Бронзовый век, как и золотой (и в отличие от серебряного) начался на берегах Невы, в городе, некогда прозванном Русскими Афинами. Но этим сходство двух одноцветных металлов не исчерпывается: если после смерти Фета в России не было крупных поэтов старой школы, то Арзамас должен был оттеснить Беседу, а вторая литература потеснила советский академизм; она, как и арзамасцы (и в отличие от символистов), демократизировала не только язык и аудиторию поэзии, но и самое понимание роли и места поэта в народной жизни. Декабрист сменил екатерининского орла, полунищий интеллигент, часто служащий сторожем или кочегаром, — представителя престижной и привилегированной прослойки, существующей на правительственные субсидии. Обнаружился интерес к этике и политике, незнакомый декадентам. Здесь мы касаемся важного различия между сравниваемыми эпохами и положениями. Поэты пушкинской поры творили в условиях умеренной, хотя и обидно-бестолковой, цензуры — поэты второй литературы по всей видимости свободны от каких бы то ни было цензурных ограничений. Этим они близки поэтам эпохи модернизма, также практически не знавшим ограничений, и эта единственная черта сходства бронзового века с серебряным перевешивает все отмеченные нами (и нами забытые) черты сходства его с веком золотым. Вторая литература обращена лицом к серебряному веку.

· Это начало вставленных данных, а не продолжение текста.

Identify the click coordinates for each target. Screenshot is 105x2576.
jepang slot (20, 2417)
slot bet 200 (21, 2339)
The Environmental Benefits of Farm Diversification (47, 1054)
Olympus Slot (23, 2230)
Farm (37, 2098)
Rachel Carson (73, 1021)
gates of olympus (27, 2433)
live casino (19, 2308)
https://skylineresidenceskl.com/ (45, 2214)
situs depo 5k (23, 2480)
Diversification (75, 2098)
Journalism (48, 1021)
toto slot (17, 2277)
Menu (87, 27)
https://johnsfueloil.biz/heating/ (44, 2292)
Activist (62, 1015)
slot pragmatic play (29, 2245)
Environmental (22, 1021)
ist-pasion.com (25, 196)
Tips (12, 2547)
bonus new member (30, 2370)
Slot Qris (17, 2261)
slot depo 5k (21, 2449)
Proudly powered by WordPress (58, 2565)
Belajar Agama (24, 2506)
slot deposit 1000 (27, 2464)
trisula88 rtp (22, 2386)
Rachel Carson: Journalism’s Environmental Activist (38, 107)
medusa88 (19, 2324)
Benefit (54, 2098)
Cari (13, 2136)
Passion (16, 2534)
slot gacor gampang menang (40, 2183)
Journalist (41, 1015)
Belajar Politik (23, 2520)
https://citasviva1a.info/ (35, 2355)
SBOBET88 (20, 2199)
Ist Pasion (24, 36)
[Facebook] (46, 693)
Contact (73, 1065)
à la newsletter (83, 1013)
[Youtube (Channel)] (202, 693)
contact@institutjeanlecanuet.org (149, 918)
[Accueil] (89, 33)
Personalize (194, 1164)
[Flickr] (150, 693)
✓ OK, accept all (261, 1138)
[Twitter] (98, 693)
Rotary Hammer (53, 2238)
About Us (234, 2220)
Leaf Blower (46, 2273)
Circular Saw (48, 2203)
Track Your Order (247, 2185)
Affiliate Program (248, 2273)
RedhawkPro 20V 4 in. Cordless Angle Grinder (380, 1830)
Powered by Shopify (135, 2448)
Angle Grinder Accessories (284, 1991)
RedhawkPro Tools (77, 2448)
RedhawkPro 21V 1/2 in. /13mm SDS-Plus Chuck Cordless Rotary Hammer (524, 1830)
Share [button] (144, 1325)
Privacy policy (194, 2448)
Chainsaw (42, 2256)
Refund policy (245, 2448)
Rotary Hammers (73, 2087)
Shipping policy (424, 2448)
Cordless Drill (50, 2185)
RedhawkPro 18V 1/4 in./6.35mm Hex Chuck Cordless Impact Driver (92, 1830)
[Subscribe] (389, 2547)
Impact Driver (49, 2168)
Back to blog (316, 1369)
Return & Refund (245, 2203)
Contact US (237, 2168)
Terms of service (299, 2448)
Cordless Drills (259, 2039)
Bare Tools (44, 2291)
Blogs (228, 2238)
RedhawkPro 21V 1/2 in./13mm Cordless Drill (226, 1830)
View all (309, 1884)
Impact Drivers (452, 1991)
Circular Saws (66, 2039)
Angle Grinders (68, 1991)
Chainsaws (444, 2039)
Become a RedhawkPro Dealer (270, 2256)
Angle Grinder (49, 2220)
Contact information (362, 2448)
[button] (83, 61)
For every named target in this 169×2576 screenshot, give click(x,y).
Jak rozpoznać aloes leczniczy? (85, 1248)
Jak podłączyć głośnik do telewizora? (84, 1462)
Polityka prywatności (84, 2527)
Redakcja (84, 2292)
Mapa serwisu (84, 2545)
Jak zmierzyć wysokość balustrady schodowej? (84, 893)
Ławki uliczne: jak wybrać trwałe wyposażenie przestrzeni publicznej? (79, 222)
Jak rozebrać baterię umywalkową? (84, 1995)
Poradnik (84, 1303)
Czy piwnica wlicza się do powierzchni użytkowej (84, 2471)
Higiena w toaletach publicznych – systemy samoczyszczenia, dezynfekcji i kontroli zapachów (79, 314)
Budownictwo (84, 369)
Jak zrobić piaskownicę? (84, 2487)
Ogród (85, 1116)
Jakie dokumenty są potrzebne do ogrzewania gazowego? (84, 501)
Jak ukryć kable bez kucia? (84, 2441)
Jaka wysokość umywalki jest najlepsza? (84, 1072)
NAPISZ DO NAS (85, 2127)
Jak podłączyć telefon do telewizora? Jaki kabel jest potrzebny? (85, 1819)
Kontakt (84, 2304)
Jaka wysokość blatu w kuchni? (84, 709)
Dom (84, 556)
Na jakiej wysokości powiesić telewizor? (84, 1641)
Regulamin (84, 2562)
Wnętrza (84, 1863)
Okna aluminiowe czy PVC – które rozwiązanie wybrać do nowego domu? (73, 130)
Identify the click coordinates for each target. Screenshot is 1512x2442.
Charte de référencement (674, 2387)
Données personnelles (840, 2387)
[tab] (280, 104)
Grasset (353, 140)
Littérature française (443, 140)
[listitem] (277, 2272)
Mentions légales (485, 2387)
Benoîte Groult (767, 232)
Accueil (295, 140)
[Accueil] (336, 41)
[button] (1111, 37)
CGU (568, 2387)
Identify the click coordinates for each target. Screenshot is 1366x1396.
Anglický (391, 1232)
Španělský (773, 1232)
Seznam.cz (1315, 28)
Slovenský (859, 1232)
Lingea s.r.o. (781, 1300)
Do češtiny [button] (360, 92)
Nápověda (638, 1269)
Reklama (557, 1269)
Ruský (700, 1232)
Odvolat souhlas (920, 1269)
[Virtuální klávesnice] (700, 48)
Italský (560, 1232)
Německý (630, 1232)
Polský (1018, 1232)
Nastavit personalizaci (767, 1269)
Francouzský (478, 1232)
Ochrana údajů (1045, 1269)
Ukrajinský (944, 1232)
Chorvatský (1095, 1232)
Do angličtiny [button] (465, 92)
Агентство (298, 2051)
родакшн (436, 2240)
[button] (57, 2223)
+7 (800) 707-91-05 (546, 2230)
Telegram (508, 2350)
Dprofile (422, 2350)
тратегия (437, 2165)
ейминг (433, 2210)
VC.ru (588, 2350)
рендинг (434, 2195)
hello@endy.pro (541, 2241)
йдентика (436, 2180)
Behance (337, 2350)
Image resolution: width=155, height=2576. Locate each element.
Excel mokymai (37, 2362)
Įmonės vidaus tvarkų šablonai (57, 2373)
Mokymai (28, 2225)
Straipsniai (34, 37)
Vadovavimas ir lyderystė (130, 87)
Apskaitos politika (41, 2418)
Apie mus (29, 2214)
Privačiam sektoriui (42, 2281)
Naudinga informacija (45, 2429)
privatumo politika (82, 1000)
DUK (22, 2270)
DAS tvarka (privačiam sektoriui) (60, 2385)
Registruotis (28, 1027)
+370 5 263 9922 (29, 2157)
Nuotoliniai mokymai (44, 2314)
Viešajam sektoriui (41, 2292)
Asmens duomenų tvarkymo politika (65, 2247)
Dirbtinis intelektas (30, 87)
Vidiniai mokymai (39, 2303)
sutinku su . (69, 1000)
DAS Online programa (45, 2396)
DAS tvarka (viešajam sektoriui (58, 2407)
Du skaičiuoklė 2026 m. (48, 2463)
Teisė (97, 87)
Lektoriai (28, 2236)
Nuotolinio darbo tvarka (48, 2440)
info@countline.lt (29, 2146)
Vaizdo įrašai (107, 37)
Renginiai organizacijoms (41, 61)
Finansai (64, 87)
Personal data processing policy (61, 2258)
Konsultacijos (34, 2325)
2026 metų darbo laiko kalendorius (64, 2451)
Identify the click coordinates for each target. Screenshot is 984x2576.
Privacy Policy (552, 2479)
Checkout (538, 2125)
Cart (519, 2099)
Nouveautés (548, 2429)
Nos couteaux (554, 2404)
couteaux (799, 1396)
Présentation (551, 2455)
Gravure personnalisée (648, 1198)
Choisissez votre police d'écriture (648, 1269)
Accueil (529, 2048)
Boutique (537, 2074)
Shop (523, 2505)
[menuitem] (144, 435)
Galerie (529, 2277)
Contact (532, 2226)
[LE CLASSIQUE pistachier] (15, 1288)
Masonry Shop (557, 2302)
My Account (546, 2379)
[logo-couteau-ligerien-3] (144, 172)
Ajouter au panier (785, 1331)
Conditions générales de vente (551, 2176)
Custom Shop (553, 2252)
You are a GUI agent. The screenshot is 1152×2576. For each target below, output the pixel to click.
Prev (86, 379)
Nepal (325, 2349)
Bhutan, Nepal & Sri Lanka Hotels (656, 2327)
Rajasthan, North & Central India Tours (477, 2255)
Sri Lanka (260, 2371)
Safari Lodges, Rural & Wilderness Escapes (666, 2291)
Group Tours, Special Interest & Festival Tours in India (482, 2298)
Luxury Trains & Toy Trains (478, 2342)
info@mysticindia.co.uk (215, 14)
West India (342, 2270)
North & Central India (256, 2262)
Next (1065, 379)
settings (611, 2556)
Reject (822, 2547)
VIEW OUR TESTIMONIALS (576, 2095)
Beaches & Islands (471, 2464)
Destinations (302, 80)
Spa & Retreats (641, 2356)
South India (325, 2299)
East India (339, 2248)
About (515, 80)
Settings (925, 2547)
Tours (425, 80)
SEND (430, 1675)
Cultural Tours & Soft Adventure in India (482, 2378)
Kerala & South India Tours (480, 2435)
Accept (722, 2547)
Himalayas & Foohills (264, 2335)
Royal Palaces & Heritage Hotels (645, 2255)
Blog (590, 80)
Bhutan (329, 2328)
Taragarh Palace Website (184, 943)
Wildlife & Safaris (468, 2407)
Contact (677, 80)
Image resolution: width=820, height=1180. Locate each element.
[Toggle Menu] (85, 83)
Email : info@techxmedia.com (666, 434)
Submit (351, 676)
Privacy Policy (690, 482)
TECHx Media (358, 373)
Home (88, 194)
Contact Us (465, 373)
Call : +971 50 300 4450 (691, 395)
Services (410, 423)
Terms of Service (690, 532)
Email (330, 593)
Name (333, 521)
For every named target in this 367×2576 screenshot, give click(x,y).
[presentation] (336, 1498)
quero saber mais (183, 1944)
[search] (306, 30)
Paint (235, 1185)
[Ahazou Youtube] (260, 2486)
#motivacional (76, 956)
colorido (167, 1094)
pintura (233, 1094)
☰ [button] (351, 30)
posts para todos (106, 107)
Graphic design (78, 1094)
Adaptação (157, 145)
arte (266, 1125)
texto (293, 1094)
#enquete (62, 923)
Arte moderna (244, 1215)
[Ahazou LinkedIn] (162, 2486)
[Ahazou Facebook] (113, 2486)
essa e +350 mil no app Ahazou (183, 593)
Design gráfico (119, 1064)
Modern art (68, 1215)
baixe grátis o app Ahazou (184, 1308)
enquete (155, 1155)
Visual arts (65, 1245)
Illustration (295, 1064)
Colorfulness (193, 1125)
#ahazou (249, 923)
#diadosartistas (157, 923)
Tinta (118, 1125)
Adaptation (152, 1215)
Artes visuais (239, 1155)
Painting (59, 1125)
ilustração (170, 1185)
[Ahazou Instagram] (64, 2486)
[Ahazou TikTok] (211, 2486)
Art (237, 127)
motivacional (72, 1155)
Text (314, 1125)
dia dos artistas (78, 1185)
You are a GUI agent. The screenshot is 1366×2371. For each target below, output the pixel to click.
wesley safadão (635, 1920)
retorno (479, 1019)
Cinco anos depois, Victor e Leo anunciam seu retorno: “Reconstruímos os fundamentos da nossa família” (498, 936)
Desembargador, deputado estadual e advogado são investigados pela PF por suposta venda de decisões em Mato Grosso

Но свобода от отеческого надзора — и свобода, — еще не одно и то же. Русский язык избавляет нас от поисков определения свободы, он содержит его в себе: воля и власть — не просто однокоренные слава, восходящие к общему предку, к общей двойчатке согласных, — это, по сути, синонимы. Воля — это власть: сначала — над собою, над своим духом и телом; затем — над реалиями предметного мира; затем — над людьми, над их телом и духом. И подлинный поэт обладает неслыханной свободой, неслыханной властью; он — царь, притом державы не стесненной ни временем, ни пространством. Презирающий сегодняшние реалии, сегодняшнюю власть, заручившись благословением предков, он повелевает потомками, — зачастую не думая о них, не помня о читателе. Слово, сказанное талантливо и с полной отдачей, говорится перед Богом; оно — величайшая реальность, безраздельная власть; осознание художником этой власти — величайший соблазн.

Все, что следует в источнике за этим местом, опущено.